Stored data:
___
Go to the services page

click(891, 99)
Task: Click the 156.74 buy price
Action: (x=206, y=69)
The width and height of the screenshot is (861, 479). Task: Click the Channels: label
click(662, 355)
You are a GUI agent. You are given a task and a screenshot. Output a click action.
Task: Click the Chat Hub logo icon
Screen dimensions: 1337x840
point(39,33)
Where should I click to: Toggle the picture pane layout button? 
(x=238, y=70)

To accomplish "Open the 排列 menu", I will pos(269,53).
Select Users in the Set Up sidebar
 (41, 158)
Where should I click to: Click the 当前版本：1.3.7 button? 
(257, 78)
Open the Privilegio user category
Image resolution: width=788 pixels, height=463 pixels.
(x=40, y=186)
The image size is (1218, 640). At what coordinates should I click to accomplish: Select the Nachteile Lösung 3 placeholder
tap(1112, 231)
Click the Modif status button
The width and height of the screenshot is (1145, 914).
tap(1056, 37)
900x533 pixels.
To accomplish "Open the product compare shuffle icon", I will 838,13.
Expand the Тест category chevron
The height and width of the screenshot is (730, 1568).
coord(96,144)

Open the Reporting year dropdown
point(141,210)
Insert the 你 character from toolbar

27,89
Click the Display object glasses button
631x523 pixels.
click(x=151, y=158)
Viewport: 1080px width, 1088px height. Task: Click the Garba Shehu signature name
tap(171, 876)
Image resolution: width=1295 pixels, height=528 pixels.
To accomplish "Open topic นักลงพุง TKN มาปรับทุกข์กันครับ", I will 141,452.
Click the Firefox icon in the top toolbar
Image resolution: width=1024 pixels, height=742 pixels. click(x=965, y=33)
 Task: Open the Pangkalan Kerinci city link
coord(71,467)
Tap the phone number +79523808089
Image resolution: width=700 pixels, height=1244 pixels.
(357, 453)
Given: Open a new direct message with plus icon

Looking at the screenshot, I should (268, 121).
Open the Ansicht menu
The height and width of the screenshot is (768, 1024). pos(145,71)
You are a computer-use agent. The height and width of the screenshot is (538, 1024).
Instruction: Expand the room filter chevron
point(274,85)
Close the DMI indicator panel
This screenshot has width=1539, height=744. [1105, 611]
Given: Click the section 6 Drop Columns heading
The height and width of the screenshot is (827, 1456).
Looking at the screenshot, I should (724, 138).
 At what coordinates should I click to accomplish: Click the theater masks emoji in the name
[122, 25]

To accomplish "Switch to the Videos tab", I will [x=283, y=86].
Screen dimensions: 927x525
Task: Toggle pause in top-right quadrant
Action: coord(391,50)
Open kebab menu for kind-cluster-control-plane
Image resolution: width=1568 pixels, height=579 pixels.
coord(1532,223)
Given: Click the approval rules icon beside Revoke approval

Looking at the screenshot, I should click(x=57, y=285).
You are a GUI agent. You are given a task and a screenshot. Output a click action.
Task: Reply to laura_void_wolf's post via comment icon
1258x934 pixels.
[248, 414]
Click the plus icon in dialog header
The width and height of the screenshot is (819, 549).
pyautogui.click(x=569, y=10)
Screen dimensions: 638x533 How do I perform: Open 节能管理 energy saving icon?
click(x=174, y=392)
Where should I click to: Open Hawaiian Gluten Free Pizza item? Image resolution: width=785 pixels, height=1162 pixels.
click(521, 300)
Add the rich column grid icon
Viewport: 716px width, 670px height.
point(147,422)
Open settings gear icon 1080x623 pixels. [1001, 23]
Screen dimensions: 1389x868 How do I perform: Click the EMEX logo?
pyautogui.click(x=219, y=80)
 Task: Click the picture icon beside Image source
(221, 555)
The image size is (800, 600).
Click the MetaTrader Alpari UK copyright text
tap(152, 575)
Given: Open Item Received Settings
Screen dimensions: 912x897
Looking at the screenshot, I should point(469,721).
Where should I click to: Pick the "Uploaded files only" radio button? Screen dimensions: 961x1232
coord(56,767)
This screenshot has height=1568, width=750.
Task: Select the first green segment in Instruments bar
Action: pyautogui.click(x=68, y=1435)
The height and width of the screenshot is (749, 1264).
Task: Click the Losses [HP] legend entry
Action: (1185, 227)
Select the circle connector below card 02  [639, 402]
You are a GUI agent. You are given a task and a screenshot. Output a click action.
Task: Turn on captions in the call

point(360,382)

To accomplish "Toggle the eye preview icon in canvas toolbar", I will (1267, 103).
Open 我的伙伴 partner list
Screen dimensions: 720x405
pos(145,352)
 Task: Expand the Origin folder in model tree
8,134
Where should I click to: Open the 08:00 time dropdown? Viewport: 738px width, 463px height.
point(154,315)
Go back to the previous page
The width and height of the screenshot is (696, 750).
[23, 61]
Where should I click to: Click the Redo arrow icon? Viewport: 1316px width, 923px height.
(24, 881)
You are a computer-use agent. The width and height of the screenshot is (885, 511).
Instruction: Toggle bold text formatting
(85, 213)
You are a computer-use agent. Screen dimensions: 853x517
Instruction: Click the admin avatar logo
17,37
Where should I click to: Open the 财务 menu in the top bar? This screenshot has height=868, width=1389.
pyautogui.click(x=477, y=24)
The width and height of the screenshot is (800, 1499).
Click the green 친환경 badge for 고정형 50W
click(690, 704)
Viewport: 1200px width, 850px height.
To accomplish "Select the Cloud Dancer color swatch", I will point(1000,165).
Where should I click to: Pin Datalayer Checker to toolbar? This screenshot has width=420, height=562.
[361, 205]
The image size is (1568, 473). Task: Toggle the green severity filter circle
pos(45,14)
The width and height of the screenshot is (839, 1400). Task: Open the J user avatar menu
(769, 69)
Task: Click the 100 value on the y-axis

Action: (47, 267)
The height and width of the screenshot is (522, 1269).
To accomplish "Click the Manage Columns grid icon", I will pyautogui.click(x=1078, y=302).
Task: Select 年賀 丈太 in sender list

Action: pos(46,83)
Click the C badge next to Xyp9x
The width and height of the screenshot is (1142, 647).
___
Exercise - Lines from the one holding "Instruction: Toggle bold text formatting" to the last line of the records: return these exactly, and only these.

Solution for this task -
Instruction: Toggle bold text formatting
(85, 213)
You are a computer-use agent. Screen dimensions: 853x517
Instruction: Click the admin avatar logo
17,37
Where should I click to: Open the 财务 menu in the top bar? This screenshot has height=868, width=1389.
pyautogui.click(x=477, y=24)
The width and height of the screenshot is (800, 1499).
Click the green 친환경 badge for 고정형 50W
click(690, 704)
Viewport: 1200px width, 850px height.
To accomplish "Select the Cloud Dancer color swatch", I will point(1000,165).
Where should I click to: Pin Datalayer Checker to toolbar? This screenshot has width=420, height=562.
[361, 205]
The image size is (1568, 473). Task: Toggle the green severity filter circle
pos(45,14)
The width and height of the screenshot is (839, 1400). Task: Open the J user avatar menu
(769, 69)
Task: Click the 100 value on the y-axis

Action: (47, 267)
The height and width of the screenshot is (522, 1269).
To accomplish "Click the Manage Columns grid icon", I will pyautogui.click(x=1078, y=302).
Task: Select 年賀 丈太 in sender list

Action: pos(46,83)
Click the C badge next to Xyp9x
The width and height of the screenshot is (1142, 647).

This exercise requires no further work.